The task:
Your answer should be an exact copy of the lines from the one containing "Where should I" through the last line of the records below, without any pictures.

Material provided:
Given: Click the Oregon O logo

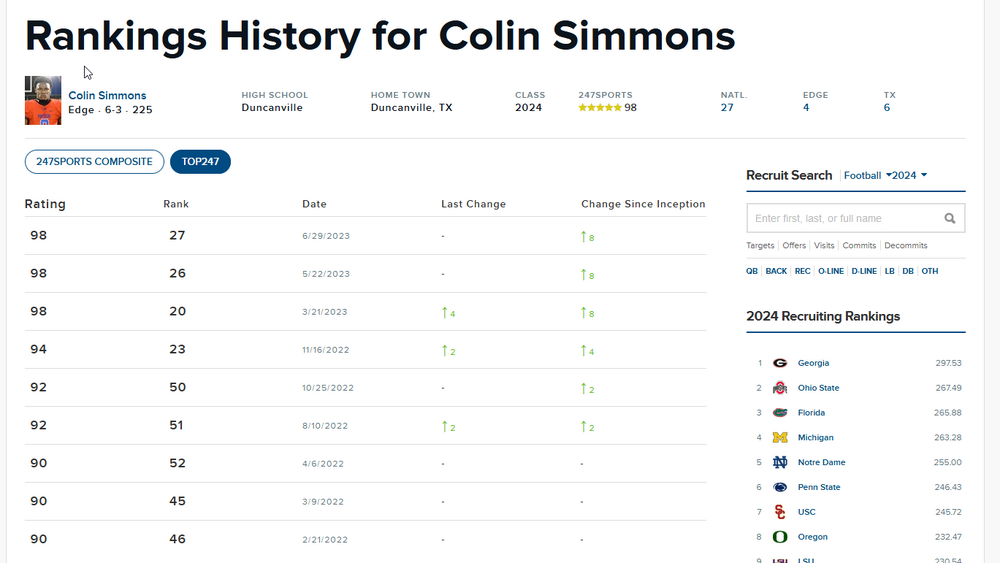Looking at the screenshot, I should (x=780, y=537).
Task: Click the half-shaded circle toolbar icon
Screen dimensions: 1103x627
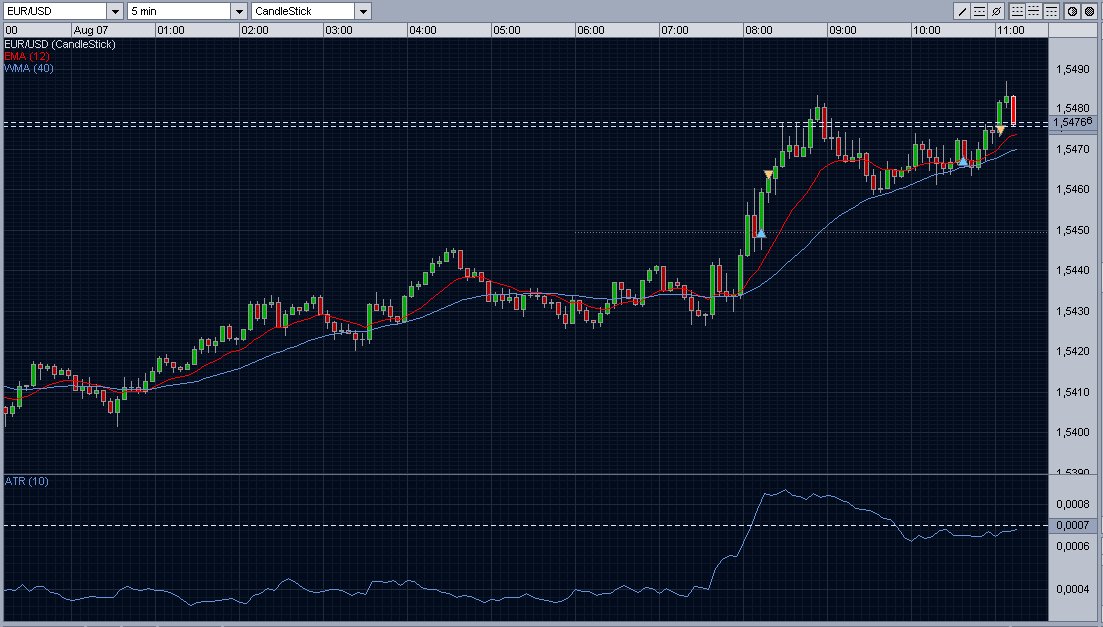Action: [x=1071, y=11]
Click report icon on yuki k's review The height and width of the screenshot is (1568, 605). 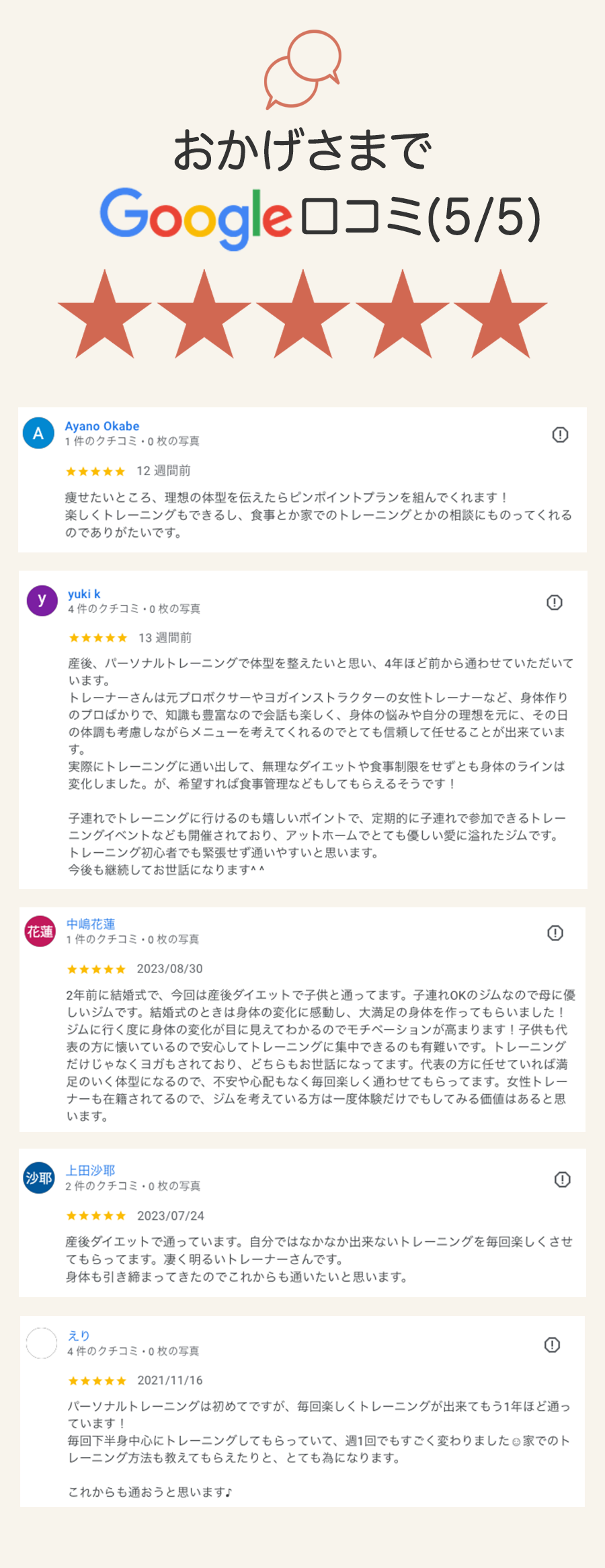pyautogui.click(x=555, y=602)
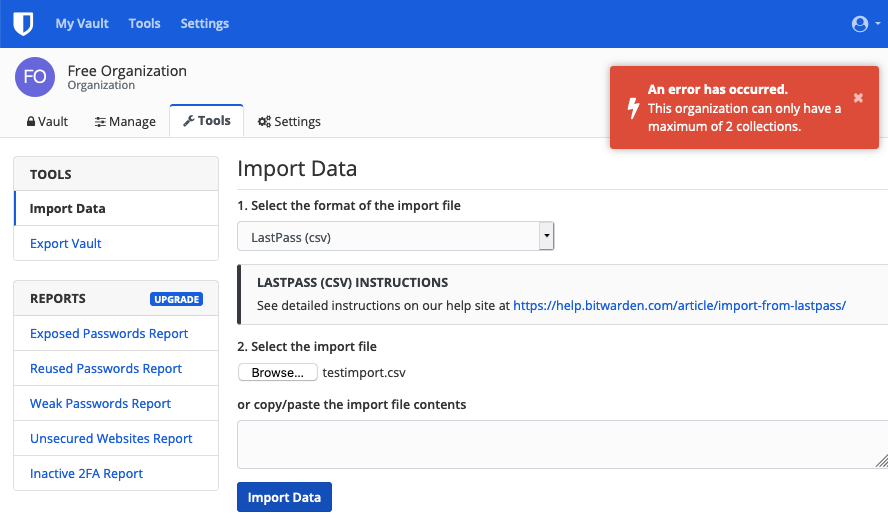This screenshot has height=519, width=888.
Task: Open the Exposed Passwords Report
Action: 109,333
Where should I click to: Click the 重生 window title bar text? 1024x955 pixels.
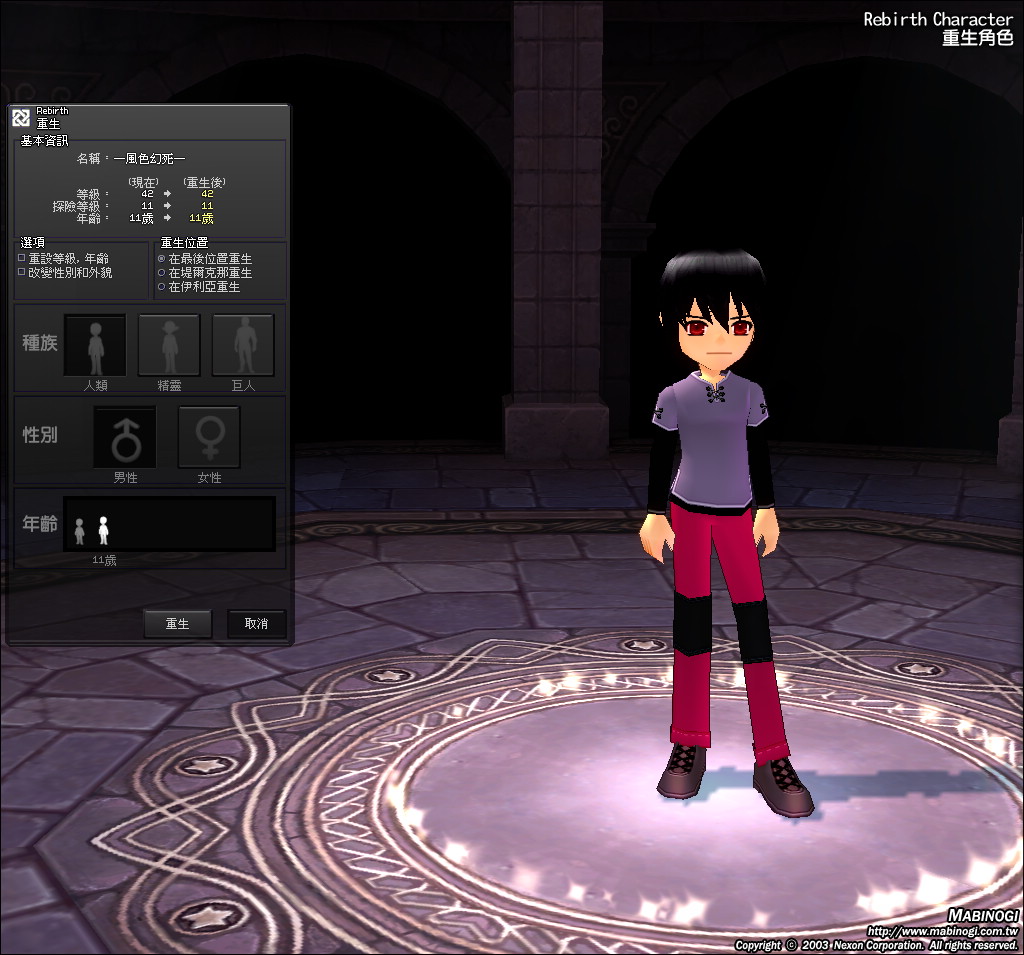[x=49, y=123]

Answer box:
Where should I click to: Click the 重生 window title bar text? 1024x955 pixels.
[x=49, y=123]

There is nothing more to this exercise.